Paper Summary
Migration is the process that builds an image of the subsurface from recorded seismic data, by (ideally) repositioning this data into its ‘true’ geological position in the subsurface. To perform migration, we need to understand and to be able to describe, how sound waves propagate in the earth. The propagation of seismic waves can be described by either wave theory or ray theory, and the numerical approximations to working with these descriptions can be implemented in various transform and data domains. Furthermore, there are two main approaches to performing migration: Time Migration, and Depth Migration, both of which can be performed either before stack or after stack.

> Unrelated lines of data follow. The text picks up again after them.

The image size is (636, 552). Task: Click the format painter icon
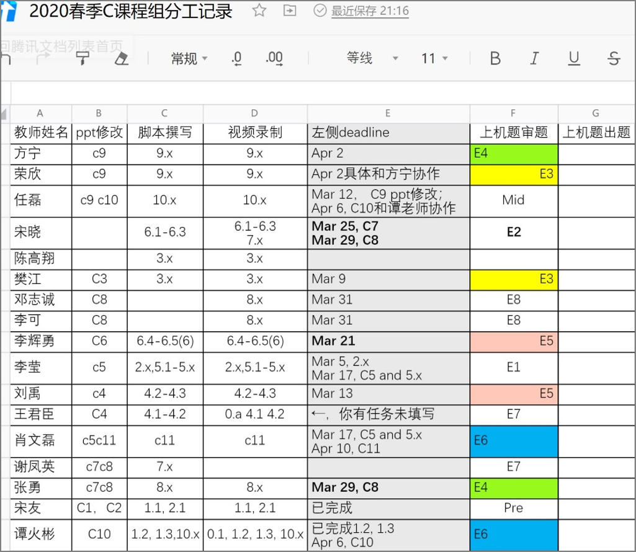[83, 58]
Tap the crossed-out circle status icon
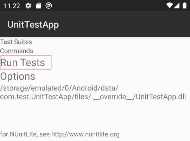 [49, 6]
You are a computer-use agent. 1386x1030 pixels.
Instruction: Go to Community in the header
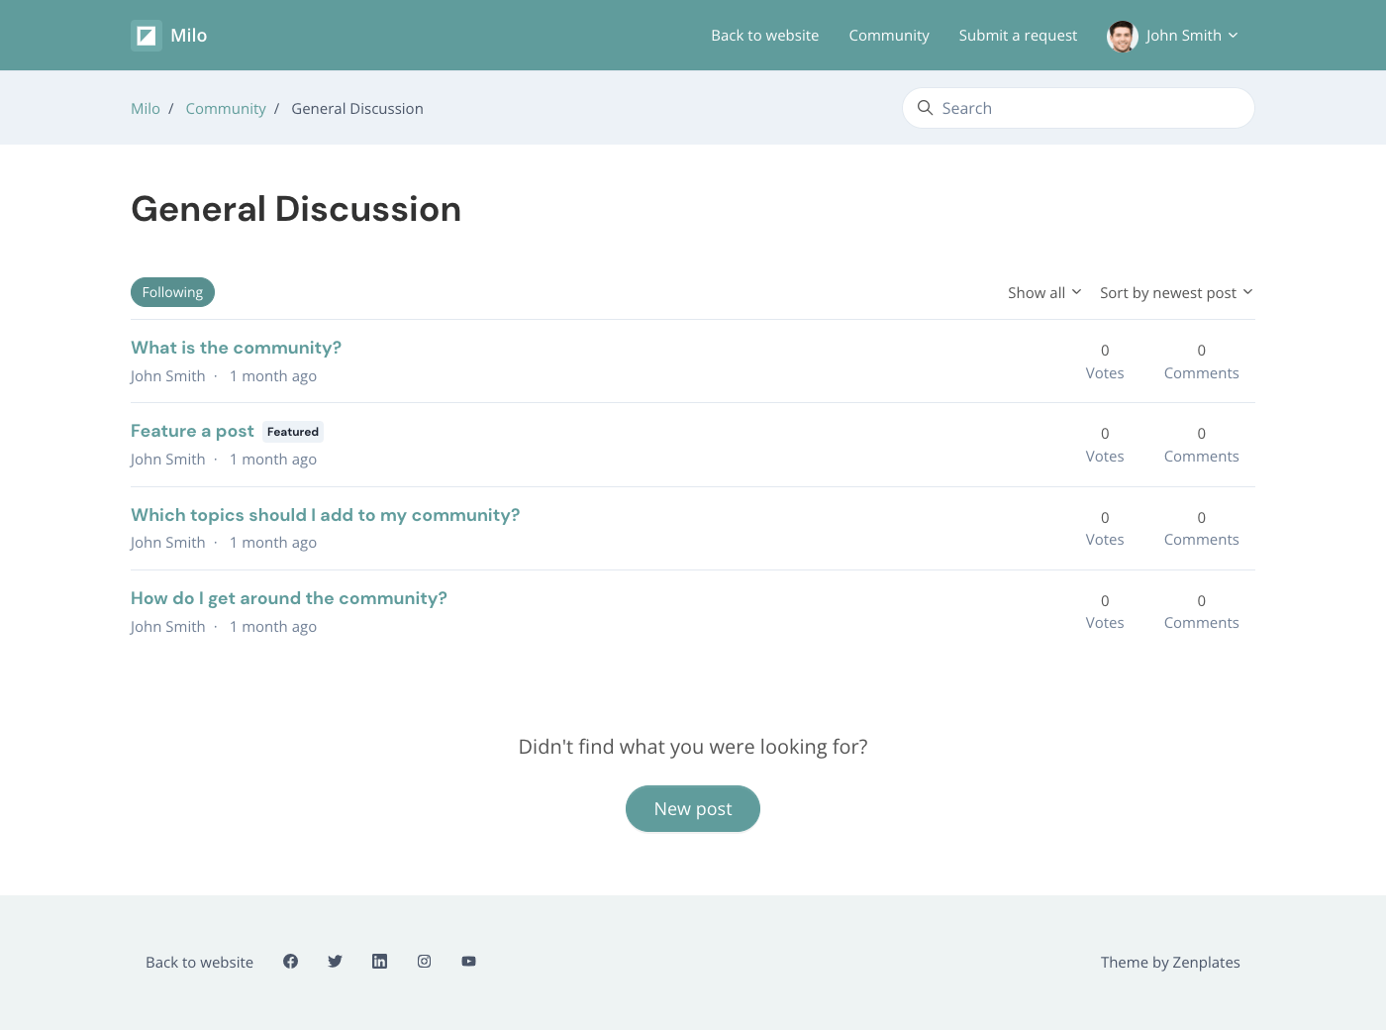click(x=888, y=36)
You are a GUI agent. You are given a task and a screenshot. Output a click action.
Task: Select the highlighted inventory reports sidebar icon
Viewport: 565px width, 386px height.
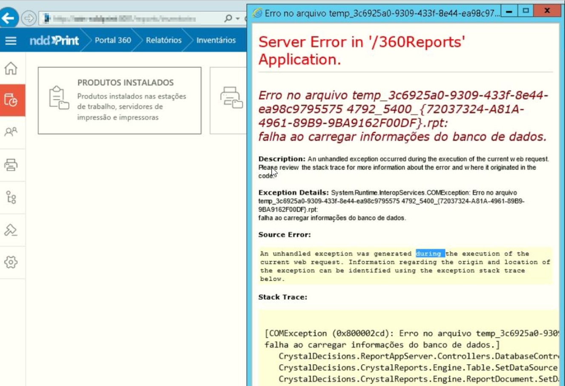(x=11, y=100)
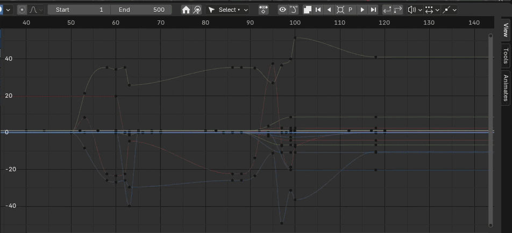Image resolution: width=512 pixels, height=233 pixels.
Task: Jump to the first frame
Action: (x=318, y=10)
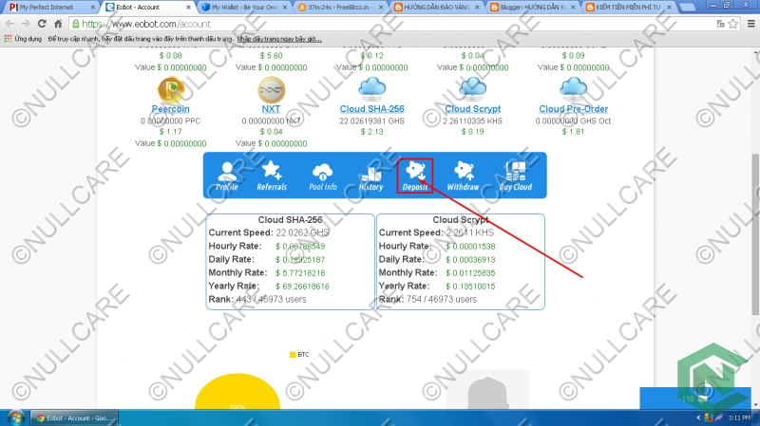
Task: Open the Cloud SHA-256 link
Action: click(x=371, y=109)
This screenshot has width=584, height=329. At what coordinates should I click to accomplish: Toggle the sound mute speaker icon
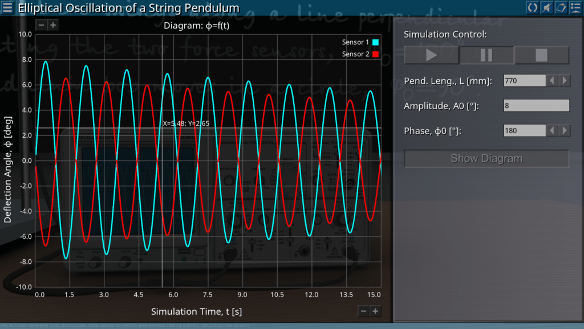coord(546,7)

I’ll briefly discuss the concepts involved in migration, and highlight the major differences between time migration and depth migration, so as to give readers some insight into the reasons behind why depth migration is important in providing a reliable image of the subsurface. In contemporary industrial processing, both time and depth migration need an estimate of the subsurface velocity field in order for the migration process to proceed, but for the more demanding process of depth migration, a more accurate velocity model is needed. The discussion here will concentrate on the way different wave-based and ray-based migration schemes handle positioning of events (the kinematics), rather than the associated amplitudes (the dynamics), and will review some of the approximations made and physical consequences of
these approximations.
In Part I of this two-part tutorial, I’ll address: the objectives of migration, time versus depth imaging, the migration response, waves versus rays, velocity scale-length, domains of application, and the evolution of migration schemes. In Part II I discus ray-based techniques, algorithm noise, multi-pathing, and one-way versus two-way propagation.